By Cheryl Lee Latter
‘Miss Twin Peaks. Now what do you get if you win? You get a dozen roses, a scholarship to the college of your choice, the accolades of your peers. And… I know, you get to die. A royal execution. And Cooper gets to watch.’
We all talk about Annie the lure, used by the Lodges to bring Dale in, but what if, in fact, it was Windom who was the lure?
It’s easy to see him as a madman, a psychotic killer fixed on the idea of revenge on Dale and on his fascination with harnessing the power of the otherworldly.
But Windom is no criminal genius. He’s a lunatic who dresses as barnyard animals to baffle his prey.
The fact that Windom was able to orchestrate the events at Miss Twin Peaks and take Annie right out from Dale and everyone else’s noses indicates that he maybe had some kind of help.
I asked Kenneth at the fest what his take on Windom was, and he felt he was initially genuinely one of the good guys ‘until something happened to him, and he snapped.’
He had already shown he was a threat by visiting Audrey, Donna and Shelly. He didn’t visit Annie or give her a piece of the poem. He was willing to take any girl, knowing that Coop would easily follow. Dale’s need to stop the bad guy and rescue a damsel in distress would take him anywhere.

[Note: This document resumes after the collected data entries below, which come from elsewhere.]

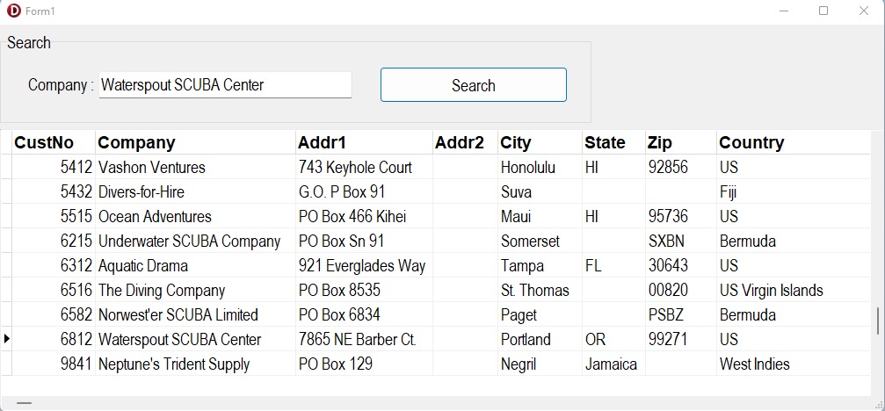
Task: Click the Zip column header
Action: (680, 142)
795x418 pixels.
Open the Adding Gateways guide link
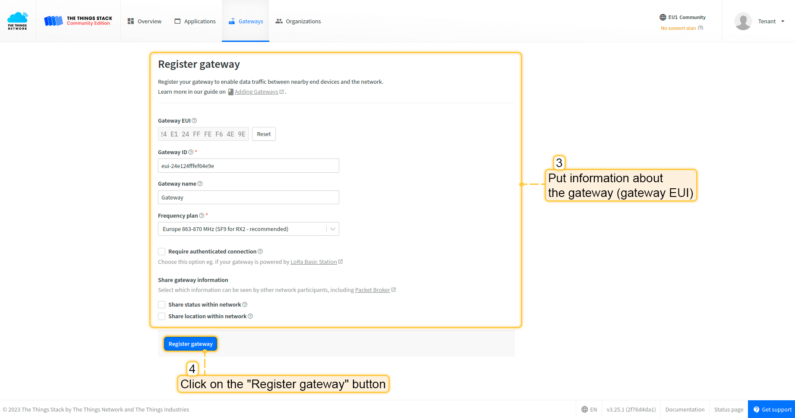tap(256, 92)
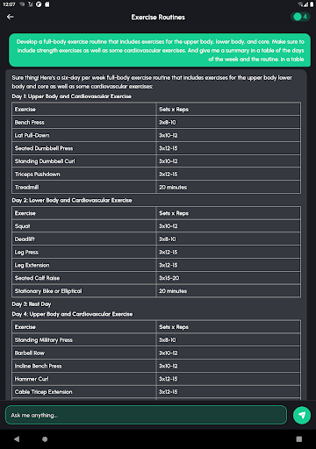
Task: Tap the green send message button
Action: point(302,415)
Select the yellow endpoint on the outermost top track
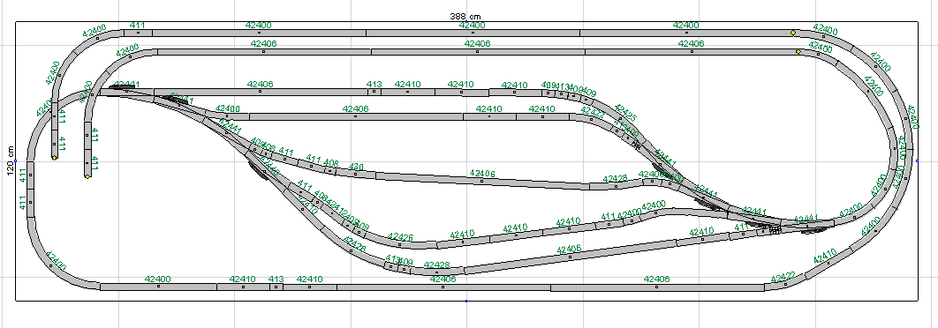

That Windom took Dale’s love interest in the most public of places, the Roadhouse, filled with half the town, and got away with her, that Pete’s truck was waiting outside, that Annie was calmed in the circle of trees and stopped fighting, all is an indication that he had help.
Just as ‘Dougie’ was guided to the winning slot machines and to Anthony’s betrayal of Bushnell, Windom was given all the tools he needed to capture Cooper’s soul, whether for 25 years or for eternity depends on your reading of season 3.

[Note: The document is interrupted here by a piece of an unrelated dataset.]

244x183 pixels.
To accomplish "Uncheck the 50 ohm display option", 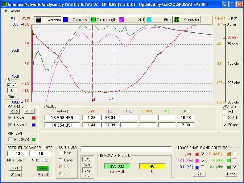I will click(x=225, y=125).
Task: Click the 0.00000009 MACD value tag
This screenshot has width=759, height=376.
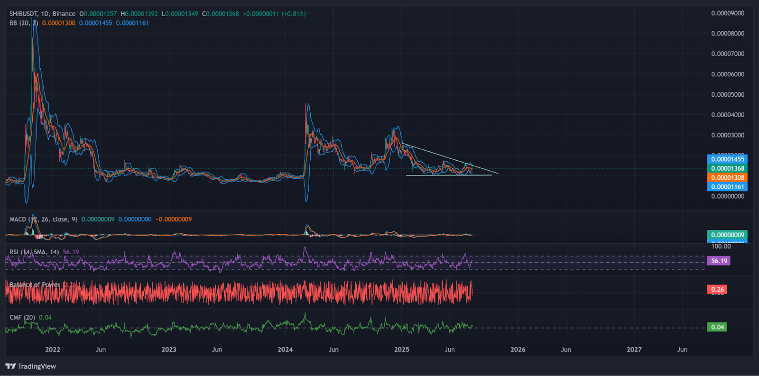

It seems clear now that it wasn’t about Annie at all, or Caroline, or anyone else. Coop went into the trees as the good guy to defeat the villain. I feel that maybe he would have gone in anyway, as soon as those scarlet curtains opened up to him.

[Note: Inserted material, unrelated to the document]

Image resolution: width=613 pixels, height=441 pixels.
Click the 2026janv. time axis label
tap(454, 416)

Cooper and Windom weren’t so different in many ways. They were just working for different sides. The lure of the unknown was too much for both of them.
So, is Windom really just to be dismissed as a cartoon bad guy, as so many do? Despite all his comedy and flaws, Windom, as is so rare in this story, and unlike Cooper, actually succeeded in his mission.
He found the key to the Lodges, got his revenge on Coop, and dragged him down with him into the pit of lost agents and hopeless souls. Which was really all he ever wanted.